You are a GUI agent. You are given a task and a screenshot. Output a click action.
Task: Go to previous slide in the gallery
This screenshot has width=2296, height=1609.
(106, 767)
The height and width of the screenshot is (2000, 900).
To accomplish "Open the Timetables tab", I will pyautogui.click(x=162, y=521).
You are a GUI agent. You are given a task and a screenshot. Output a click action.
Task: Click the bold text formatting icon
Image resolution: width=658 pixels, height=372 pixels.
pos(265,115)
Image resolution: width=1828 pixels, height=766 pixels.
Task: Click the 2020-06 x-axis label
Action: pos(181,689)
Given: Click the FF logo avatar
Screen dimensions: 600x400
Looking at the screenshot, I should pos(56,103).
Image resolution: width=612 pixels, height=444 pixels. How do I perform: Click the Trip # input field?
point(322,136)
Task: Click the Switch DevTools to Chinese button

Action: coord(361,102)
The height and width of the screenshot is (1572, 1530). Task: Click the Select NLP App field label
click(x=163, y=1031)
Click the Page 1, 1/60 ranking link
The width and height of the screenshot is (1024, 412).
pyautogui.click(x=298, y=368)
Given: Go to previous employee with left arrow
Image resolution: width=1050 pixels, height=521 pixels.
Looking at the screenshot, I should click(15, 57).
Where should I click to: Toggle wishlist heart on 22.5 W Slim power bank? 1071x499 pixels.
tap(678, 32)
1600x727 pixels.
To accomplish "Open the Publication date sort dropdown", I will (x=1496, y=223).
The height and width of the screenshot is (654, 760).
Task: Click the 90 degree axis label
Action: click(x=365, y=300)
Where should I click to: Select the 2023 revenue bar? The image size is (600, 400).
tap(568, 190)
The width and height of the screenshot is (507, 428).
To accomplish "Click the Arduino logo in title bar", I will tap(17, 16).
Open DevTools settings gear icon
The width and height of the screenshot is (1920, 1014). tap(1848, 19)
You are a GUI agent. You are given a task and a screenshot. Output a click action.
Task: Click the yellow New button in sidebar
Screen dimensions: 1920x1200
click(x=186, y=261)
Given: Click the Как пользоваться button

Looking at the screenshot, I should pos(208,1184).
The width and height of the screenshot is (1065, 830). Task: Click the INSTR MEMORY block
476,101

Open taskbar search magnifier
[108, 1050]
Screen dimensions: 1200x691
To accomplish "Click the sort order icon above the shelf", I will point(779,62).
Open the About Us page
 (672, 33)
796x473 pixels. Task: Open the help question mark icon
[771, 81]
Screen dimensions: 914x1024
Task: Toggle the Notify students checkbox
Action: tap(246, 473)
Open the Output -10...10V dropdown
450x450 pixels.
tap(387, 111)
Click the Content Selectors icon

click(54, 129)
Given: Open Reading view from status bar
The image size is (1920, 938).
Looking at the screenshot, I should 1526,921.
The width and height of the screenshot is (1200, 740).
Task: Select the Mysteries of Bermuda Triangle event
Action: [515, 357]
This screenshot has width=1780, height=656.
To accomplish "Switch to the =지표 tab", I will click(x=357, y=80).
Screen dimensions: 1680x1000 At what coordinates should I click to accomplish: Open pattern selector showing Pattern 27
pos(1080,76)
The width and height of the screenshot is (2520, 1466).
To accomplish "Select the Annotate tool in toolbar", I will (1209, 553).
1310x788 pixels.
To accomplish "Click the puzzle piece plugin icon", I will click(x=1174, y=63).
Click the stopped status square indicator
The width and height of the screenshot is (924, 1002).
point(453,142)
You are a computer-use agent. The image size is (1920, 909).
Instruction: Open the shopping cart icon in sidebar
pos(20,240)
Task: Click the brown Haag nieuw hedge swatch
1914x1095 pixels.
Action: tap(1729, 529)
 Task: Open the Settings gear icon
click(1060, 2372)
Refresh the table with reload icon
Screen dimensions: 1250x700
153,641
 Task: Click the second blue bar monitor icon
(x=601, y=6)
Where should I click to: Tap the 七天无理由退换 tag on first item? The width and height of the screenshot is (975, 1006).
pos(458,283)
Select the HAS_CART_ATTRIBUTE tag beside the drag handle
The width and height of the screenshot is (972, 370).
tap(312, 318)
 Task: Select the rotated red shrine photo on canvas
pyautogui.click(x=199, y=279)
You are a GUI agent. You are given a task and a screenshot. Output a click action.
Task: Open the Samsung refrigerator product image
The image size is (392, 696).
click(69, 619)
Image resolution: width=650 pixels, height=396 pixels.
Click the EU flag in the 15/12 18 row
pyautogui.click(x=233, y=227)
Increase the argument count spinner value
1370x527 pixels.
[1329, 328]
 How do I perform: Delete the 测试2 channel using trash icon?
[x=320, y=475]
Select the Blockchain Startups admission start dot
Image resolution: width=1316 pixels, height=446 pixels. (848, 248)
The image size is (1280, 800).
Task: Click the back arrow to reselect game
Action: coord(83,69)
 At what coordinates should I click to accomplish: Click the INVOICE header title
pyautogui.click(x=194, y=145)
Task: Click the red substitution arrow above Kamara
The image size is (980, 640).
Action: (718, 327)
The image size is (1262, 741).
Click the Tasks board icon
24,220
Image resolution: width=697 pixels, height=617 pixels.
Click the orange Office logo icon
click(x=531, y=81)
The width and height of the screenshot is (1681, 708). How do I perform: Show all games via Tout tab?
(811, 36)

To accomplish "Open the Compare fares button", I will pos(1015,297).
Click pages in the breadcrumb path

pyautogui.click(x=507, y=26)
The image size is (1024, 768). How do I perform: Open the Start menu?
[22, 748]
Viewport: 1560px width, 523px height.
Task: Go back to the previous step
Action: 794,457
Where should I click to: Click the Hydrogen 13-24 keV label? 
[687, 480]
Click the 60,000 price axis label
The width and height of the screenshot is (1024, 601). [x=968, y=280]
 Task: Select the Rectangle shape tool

-- TASK REQUIREMENTS --
Find out how many lines in the listing contain the word "status", and respond with that number only.

-- EXPECTED OUTPUT --
2